Потом бесконечные каменные ограды, уснувшие дома, какие-то ворота, калитки, ковры на заборах, чернеющие ниши низких подворотен… Огоньки свечей в редких окнах, чьи-то пьяные крики, и опрокинутое навзничь чёрное небо под ногами. Небо вверху, внизу, по сторонам, небо вместо домов и заборов, звёзды вместо маленьких оконных свечей, небо одной огромной накидкой, укрывающей холодную каменную землю. Чёрное страшное небо Меджели, в котором почему-то не было луны…
Когда она очнулась, то была уже не одна. Просторная комната и кровать с высокими подушками встретили её приветливо и просто, пригласив к теплу и покою. Остались снаружи бесы, и где-то далеко на побережье как ни в чём ни бывало подпевали грозе. Полумрак в комнате, казалось, сгущал диковинный красный светильник в углу.
— Ты не похожа на еврейку, Мария, -сказал человек, шагнувший из угла.
— Мой отец был египтянином, -ответила Мария, ничуть не удивившись, что незнакомец знает её имя.
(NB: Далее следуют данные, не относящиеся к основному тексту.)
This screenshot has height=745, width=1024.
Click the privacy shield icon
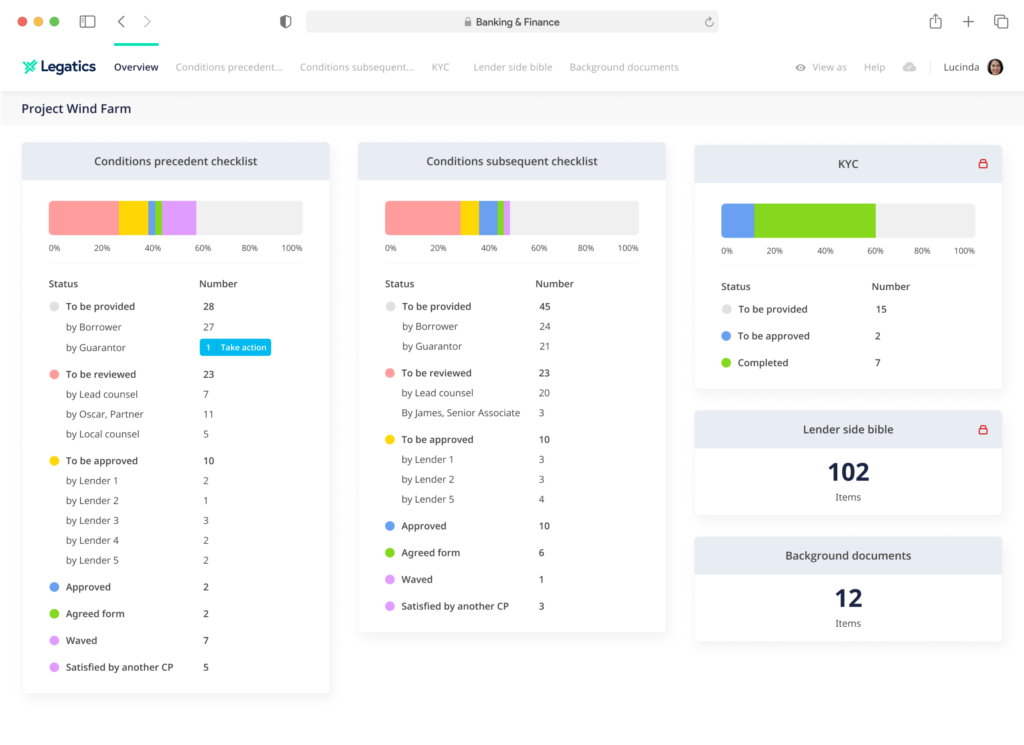[285, 22]
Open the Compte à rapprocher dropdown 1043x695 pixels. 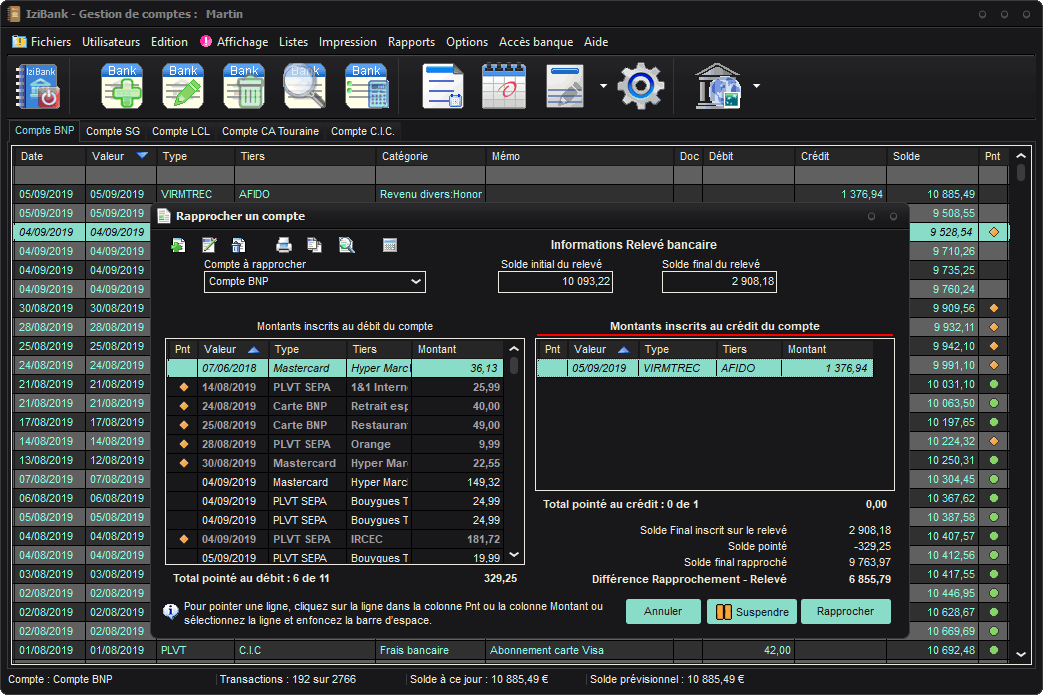tap(315, 282)
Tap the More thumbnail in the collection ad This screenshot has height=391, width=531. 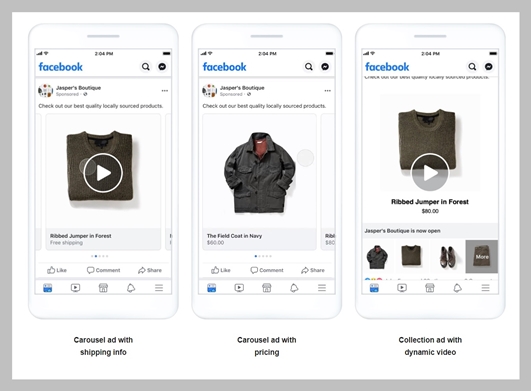click(x=482, y=257)
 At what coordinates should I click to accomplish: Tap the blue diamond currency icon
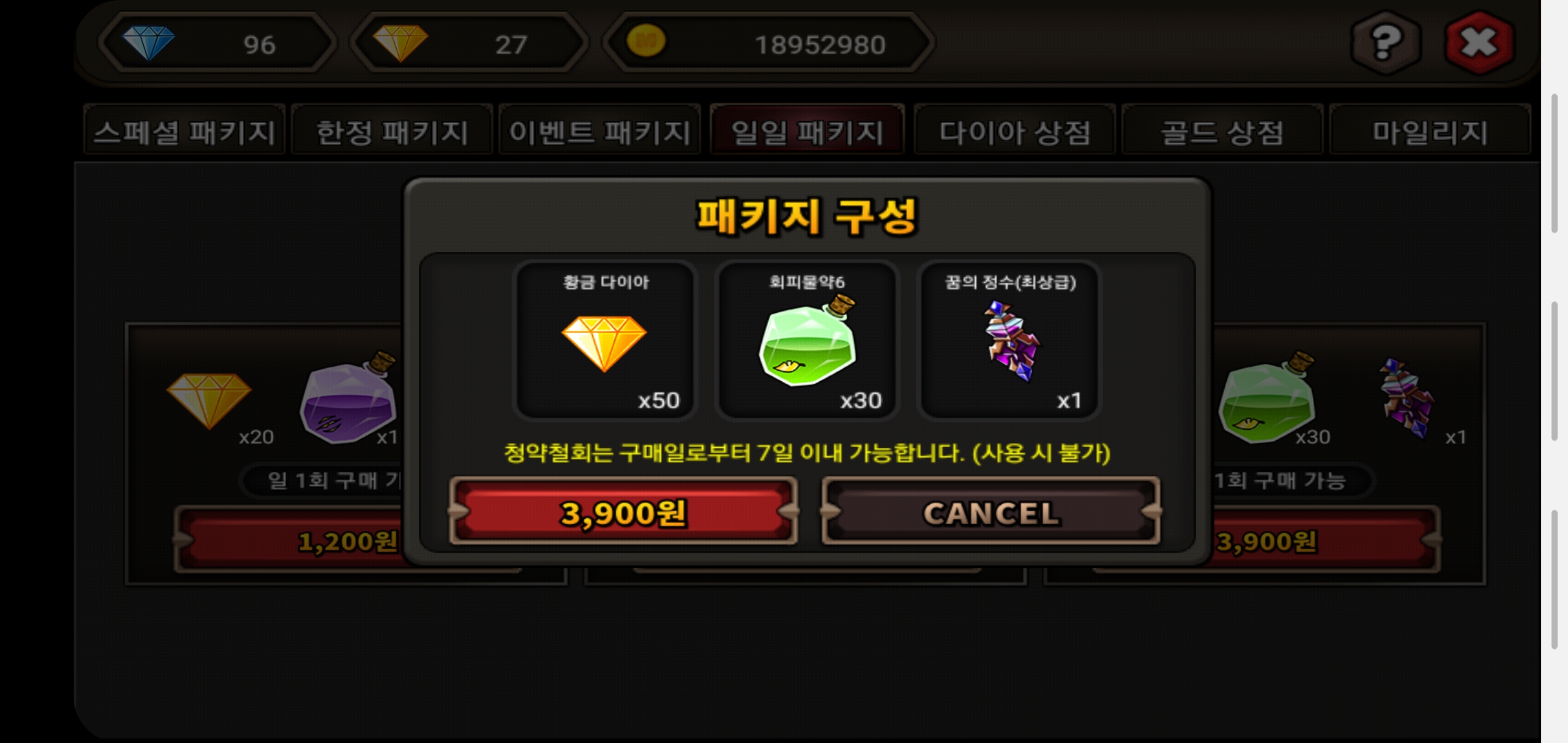(148, 43)
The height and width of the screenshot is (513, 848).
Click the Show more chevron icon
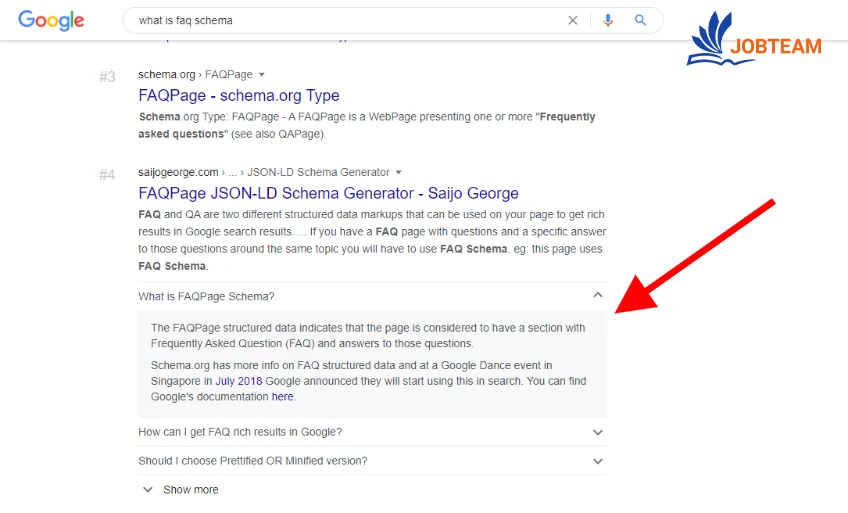pos(148,490)

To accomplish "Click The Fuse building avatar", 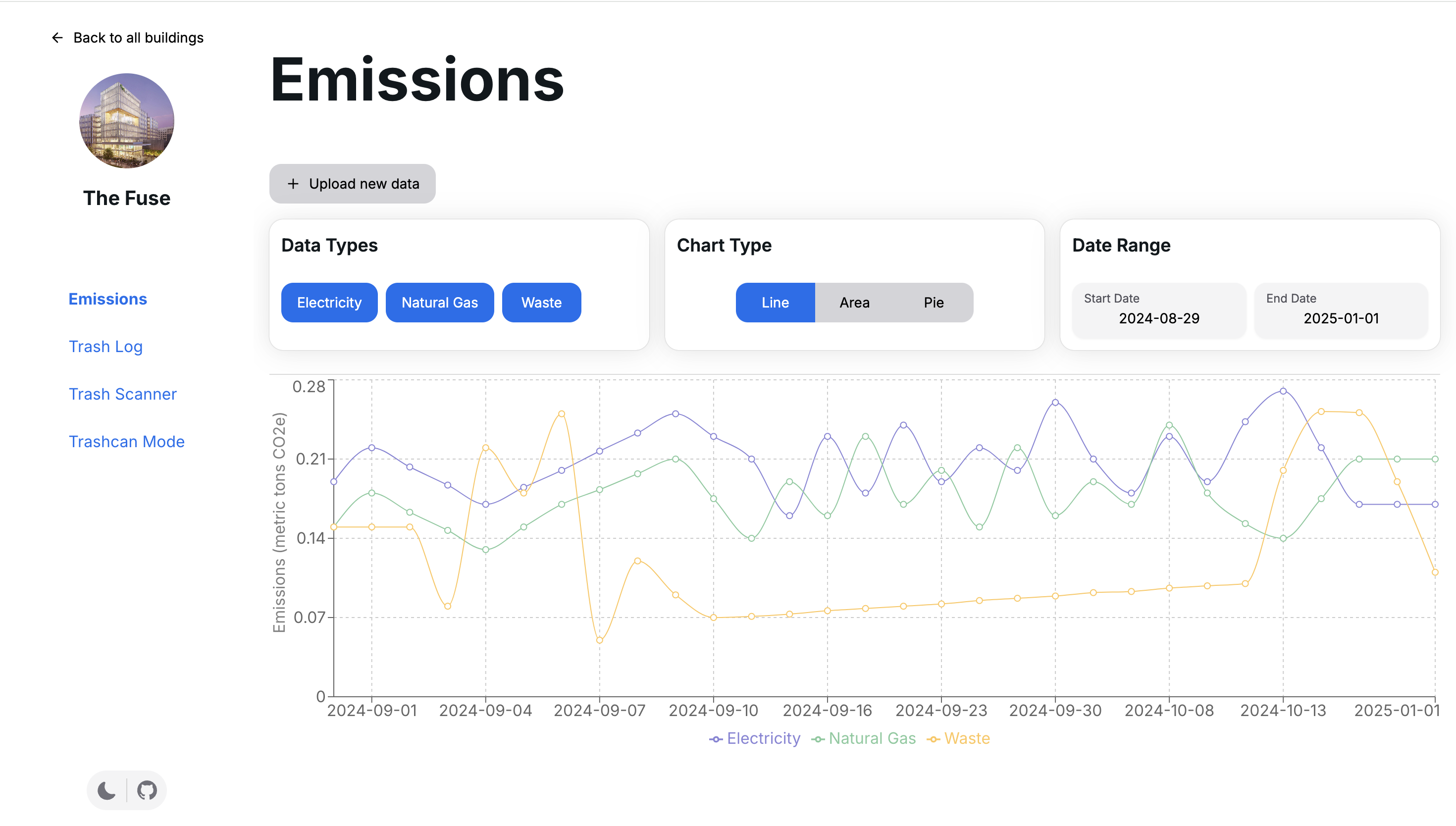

— О!-Сказал тот.-Так вот откуда родом твоя странная вспыльчивость. Египтянин -редкость в здешних краях, видать, твоей матери повезло.
— Только не повезло мне, -глухо ответила Мария.-Это ведь он бросил её, не я.
— Это просто людское зло, Мария, -вздохнув, сказал незнакомец.-К каждому оно подходит со своей стороны. Но нет нелюбви хуже материнской.
— Кто ты?-Спросила Мария.-И почему я здесь?
— Не лежать же тебе посреди дороги глубокой ночью, -улыбнувшись, ответил мужчина.-А зовут меня Хасид, и мне пристало знать всё.
Покоем в этой комнате веяло именно от него, и Марии вдруг захотелось, чтобы это волшебное чувство стало принадлежать и ей, чтобы она тоже смогла когда-нибудь кому-то так же помочь, обогреть, спасти в самую страшную и злую в его жизни ночь.
— Стало быть, я -блудница, -горько сказала она.-Обо мне уже говорит весь город.
— Я оставлю тебя одну, -сказал Хасид, -и пойду спать в другую комнату. Я устал, и зла эта ночь. Предавший тебя поступил дурно, но от тебя зависит, что же будет теперь.
— Почему он это сделал, Хасид?-Замирая, спросила Мария.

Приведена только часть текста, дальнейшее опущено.